*** INPUT DATA ***

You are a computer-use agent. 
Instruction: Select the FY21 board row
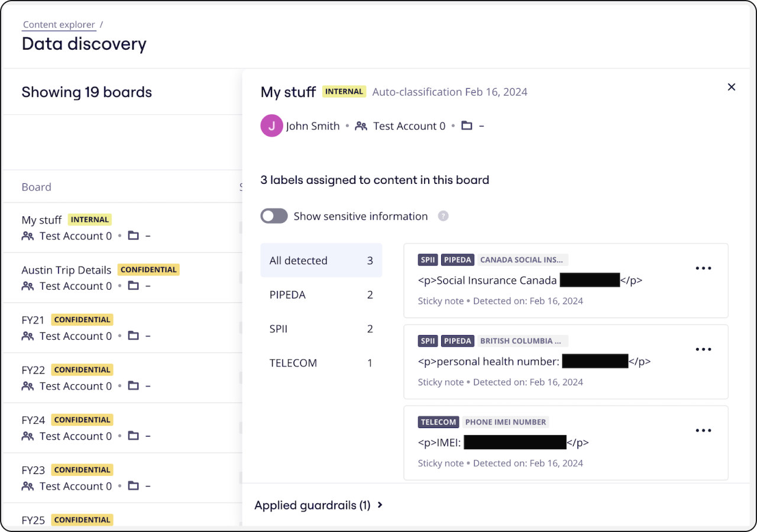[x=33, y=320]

*** End of INPUT DATA ***
*** INPUT DATA ***

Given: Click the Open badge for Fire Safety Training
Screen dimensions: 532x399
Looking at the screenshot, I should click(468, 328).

*** End of INPUT DATA ***
*** INPUT DATA ***

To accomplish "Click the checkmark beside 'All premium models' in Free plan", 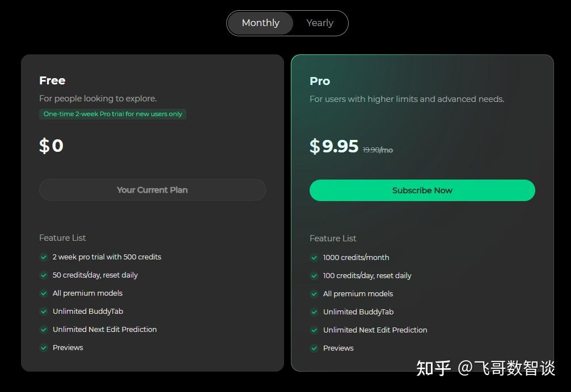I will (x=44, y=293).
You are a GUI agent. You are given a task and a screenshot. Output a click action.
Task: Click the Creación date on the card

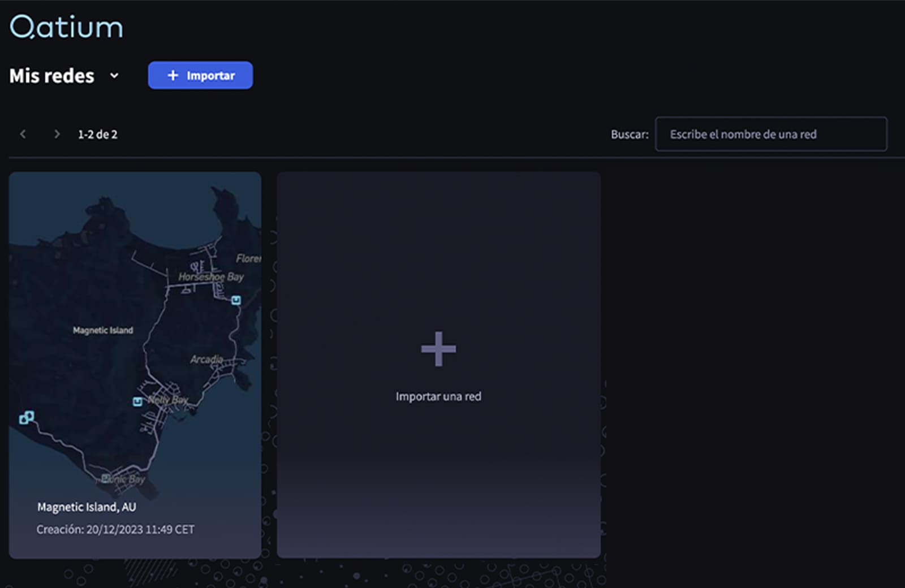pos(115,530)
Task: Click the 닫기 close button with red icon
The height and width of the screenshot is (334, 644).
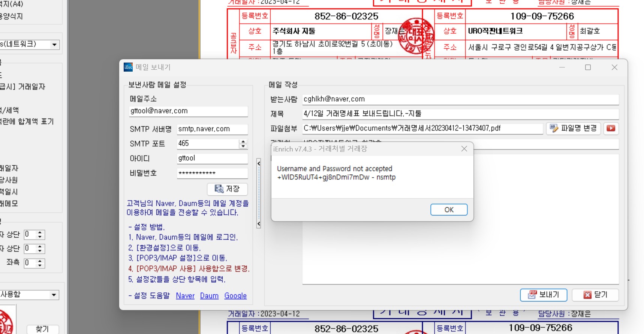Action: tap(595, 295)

*** End of INPUT DATA ***

** EXERCISE DIRECTIONS **
Look for the word "agent". Copy out every line of the data that has it.

** OUTPUT **
You are a computer-use agent. 
You are a GUI agent. You are given a task and a screenshot. Output a click action.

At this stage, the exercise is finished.